_Try it_
Write out exactly the lines between the line containing "The image size" and the end of the records, counting both ends, and leave out all pictures.

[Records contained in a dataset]

----

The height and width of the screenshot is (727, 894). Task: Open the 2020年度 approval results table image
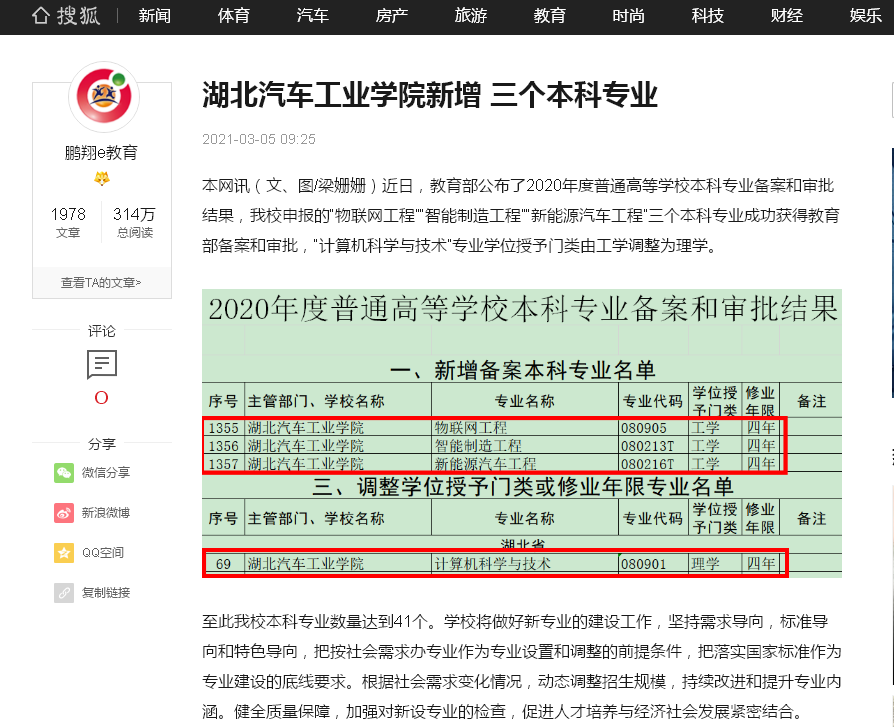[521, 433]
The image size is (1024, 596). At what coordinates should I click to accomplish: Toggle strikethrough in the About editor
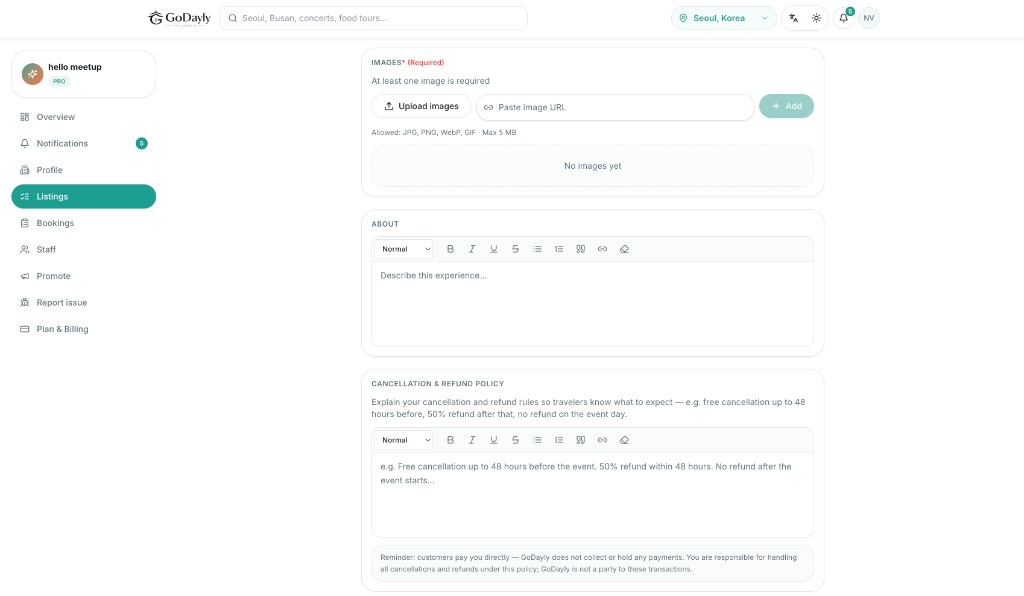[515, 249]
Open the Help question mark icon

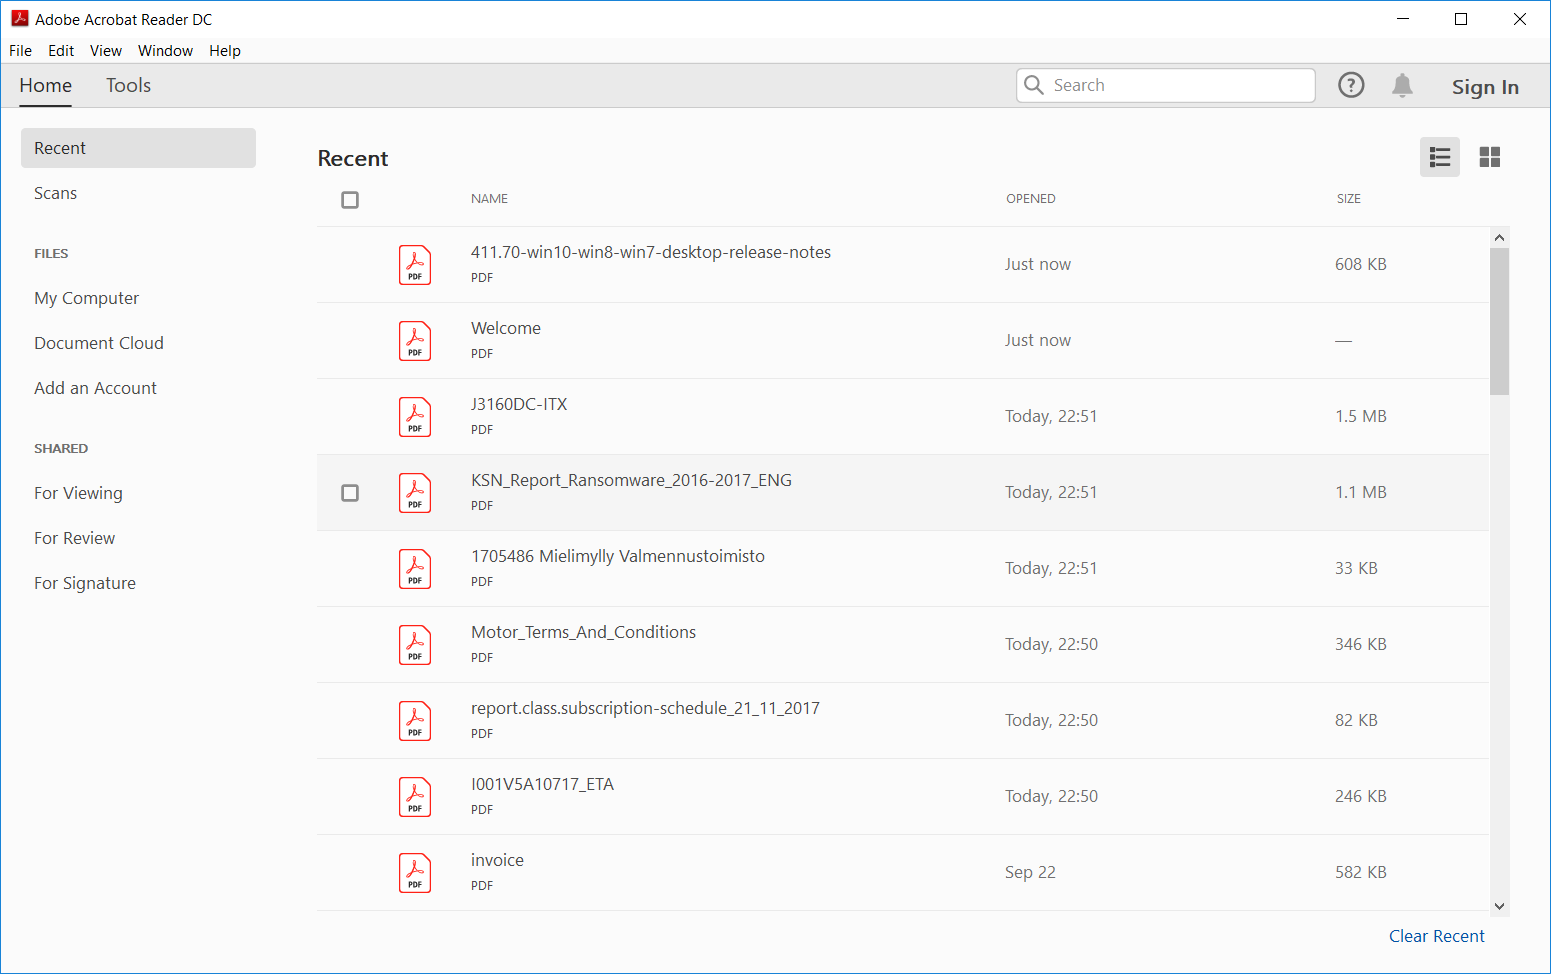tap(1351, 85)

----

_Task solution_
The image size is (1024, 596). At what coordinates should I click to accomplish: Toggle strikethrough in the About editor
[515, 249]
Open the Help question mark icon

tap(1351, 85)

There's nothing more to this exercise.